Final Exam, CSCI 277, Spring 2022
- The weight for each question is given.
- Use as much paper as you wish, but make your answers are legible.
- Please label your answers with the question number.
- Please answer each question thoughtfully and carefully. Your answers should reflect participation in this class.
- SQL Injection
- [3 points] Describe the environment when a SQL injection can occur.
- [2 points] Describe how a SQL injection attack can be mitigated.
- Fake Email/SPAM
- [2 points] What principle makes spam email effective?
- [3 points] Name three different purposes for sending fake email.
- [2 points] Why is it not reasonable to rely on email header information?
- [3 points] What is phishing and spear phishing?
- OS Basics
- [2 points] What is an operating system?
- [3 points] Name or describe three distinct tasks an operating system performs.
- OS Security
- [3 points] Name/Describe three different layers in a operating system.
- [2 points] Describe how authentication spans multiple levels of the operating system.
- [5 points] Describe the particular security challenges introduced by device drivers. This discussion should involve material presented in class or chapter 5 of the book.
- Virtualization
- [2 points] What is virtualization?
- [3 points] How can virtualization make a system more stable?

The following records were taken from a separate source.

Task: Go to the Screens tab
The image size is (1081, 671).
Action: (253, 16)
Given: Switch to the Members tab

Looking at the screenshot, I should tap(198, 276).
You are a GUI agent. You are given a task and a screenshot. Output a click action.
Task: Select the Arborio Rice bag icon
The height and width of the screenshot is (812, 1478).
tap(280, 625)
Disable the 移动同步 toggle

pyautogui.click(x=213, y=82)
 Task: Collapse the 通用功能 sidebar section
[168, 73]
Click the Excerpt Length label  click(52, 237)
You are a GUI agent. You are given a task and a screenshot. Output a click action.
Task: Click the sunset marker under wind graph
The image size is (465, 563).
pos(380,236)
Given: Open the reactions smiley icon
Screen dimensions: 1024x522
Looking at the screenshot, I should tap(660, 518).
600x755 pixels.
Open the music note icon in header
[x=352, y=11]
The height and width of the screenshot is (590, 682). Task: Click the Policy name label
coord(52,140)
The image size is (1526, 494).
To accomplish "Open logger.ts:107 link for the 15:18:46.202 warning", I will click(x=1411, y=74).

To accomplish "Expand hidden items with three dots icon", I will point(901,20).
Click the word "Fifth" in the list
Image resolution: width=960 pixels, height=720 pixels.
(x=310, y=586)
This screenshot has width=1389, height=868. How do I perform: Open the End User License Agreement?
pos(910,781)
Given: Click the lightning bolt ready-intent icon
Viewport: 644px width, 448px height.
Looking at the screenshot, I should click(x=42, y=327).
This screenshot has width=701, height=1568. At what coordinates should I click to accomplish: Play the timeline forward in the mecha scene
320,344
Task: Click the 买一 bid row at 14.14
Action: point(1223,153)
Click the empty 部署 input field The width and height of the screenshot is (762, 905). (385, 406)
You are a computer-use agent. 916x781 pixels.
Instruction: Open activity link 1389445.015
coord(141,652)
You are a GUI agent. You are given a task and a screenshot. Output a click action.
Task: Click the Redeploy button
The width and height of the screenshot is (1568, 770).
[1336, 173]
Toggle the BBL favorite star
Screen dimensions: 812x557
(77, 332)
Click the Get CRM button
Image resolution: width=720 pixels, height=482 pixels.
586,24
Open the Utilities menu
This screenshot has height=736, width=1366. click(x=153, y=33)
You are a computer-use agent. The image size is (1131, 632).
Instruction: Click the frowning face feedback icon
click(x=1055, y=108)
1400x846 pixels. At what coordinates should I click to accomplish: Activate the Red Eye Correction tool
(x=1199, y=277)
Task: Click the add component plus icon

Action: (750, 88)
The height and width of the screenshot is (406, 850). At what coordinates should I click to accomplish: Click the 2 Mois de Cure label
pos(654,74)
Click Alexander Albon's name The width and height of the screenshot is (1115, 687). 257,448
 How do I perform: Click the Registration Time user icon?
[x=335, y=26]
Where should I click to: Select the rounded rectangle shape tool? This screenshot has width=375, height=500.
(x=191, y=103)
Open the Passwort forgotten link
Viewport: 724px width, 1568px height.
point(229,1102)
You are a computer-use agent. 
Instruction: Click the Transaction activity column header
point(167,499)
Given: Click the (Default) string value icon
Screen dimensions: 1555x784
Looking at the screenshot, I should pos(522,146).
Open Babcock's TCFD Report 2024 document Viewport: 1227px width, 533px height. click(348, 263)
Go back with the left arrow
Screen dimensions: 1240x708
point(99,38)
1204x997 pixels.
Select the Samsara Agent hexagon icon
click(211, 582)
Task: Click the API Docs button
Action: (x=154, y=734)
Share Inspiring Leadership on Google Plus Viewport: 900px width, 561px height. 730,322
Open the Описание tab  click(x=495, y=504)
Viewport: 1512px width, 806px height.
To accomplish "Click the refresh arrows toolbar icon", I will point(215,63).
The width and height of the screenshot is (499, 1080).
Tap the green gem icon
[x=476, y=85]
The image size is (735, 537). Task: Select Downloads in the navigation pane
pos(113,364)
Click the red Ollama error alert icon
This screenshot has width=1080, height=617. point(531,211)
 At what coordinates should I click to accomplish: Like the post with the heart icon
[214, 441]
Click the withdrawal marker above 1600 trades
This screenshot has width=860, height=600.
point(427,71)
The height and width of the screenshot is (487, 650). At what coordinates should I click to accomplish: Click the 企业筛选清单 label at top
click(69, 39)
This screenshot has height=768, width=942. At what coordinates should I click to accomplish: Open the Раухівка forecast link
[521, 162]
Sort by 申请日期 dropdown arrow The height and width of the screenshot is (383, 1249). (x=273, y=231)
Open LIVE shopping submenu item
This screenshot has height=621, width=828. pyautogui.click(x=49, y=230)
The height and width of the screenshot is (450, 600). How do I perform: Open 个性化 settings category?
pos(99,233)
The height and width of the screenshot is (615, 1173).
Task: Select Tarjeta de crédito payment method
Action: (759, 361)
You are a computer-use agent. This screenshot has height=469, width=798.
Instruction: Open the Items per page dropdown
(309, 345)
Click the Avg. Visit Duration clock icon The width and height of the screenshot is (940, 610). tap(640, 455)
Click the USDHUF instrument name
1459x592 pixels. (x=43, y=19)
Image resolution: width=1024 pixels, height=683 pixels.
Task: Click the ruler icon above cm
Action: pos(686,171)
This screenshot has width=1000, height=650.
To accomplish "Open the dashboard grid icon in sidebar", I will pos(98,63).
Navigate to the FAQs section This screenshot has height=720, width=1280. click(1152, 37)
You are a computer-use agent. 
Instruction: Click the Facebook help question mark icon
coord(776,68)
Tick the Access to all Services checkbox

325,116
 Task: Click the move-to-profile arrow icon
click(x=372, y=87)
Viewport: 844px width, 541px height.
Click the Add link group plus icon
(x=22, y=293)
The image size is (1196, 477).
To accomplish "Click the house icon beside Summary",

- [2 points] What is a honeypot?
- [3 points] How can a honeypot be employed in cybersecurity?
- For me, at least, a recurring theme throughout the course has been "Keep up to date".
- [2 points] Name two distinct "things" that a computing professional should keep up to date to enhance cybersecurity.
- [3 points] Why is it important that the computing professional keep these "things" up to date?
- [5 points] Is cybersecurity a problem that will ever be solved? Why or why not?